I’ve admitted it already that I didn’t call things correctly as far as stage two was concerned and with hindsight it’s clear that the foundations of Froome and Sky’s victory were laid here. It was the start of a Tour nightmare for Vincenzo Nibali that plumbed the depths of lost time and suggestions that he should find a new team in 2016 until he woke up when Froome got a stone caught between brake pad and wheel rim on stage 19. Crucially, Zeeland was where Quintana lost two thirds of the time he was trying to make up on the yellow jersey for the final half of the race.

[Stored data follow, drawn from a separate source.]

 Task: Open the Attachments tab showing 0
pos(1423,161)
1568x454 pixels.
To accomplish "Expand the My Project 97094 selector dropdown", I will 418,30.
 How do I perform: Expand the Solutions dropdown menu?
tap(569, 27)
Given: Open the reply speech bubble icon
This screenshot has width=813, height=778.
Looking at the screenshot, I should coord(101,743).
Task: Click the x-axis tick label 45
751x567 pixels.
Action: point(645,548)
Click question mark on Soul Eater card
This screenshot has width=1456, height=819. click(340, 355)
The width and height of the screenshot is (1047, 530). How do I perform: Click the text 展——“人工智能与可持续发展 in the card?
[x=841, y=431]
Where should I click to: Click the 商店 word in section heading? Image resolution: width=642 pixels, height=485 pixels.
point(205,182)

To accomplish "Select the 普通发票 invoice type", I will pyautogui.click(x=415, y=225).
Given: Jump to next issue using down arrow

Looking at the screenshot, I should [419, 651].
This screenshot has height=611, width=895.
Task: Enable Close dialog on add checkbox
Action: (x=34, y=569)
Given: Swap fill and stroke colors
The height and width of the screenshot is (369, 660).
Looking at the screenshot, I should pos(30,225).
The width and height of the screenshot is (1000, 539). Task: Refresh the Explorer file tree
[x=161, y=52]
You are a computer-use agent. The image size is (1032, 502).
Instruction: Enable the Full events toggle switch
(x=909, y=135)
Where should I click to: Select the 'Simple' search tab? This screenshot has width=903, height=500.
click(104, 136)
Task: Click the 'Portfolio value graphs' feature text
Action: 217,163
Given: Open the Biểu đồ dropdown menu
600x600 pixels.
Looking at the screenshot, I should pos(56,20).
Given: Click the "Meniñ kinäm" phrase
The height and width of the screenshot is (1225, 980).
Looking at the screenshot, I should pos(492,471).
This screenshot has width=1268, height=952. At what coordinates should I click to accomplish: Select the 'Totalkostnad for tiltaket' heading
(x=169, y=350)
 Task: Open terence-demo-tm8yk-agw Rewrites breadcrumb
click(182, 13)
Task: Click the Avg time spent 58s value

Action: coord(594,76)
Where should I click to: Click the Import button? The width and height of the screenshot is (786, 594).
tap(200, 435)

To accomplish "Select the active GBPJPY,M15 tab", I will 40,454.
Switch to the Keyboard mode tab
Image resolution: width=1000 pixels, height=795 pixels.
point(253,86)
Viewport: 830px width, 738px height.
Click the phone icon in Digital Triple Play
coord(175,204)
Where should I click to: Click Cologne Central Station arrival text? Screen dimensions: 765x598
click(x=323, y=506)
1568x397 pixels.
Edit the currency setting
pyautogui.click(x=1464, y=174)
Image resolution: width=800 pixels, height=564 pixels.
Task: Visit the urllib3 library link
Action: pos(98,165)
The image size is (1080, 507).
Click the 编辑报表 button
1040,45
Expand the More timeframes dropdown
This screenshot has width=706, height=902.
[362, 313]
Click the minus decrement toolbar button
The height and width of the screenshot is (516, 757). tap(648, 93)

So how did Chris Froome really win the 2015 Tour. The facts have little to do with allegations of doping and everything to do with a finely tuned team performance where everything was geared towards a Froome win. Lets start with team selection. Unlike the squad that won Sky’s first Tour win in 2012 there was no suggestion of dual aims. There was no sprinter selected in 2015. The team did appear to be neatly split between the best of Sky’s classics squad (Geraint Thomas, Luke Rowe and Ian Stannard) and a strong outfit of climbing domestiques including Froome’s close friends Richie Porte and Wout Poels. Of course no one really knew that Thomas was going to be quite so versatile that he would be mentioned as a possible podium late into the final week. Cast in the road captain role by Dave Brailsford as early as 2013 he was the ideal person to shepherd Froome through the first week that appeared to be designed to trip him up; wind, cobbles and narrow roads. In praising Thomas for a job incredibly well done as Froome’s shadow for much of the race it’s quite easy to lose sight of the fact that in all of the areas where Froome was supposed to struggle he actually thrived much of the time. While he remains vulnerable to self inflicted errors Froome had clearly decided that the best form of defence in week one was attack. With the ever present Thomas alongside Froome was already poised to take control of the race by the time of the first rest day with the first of the mountain stages to come.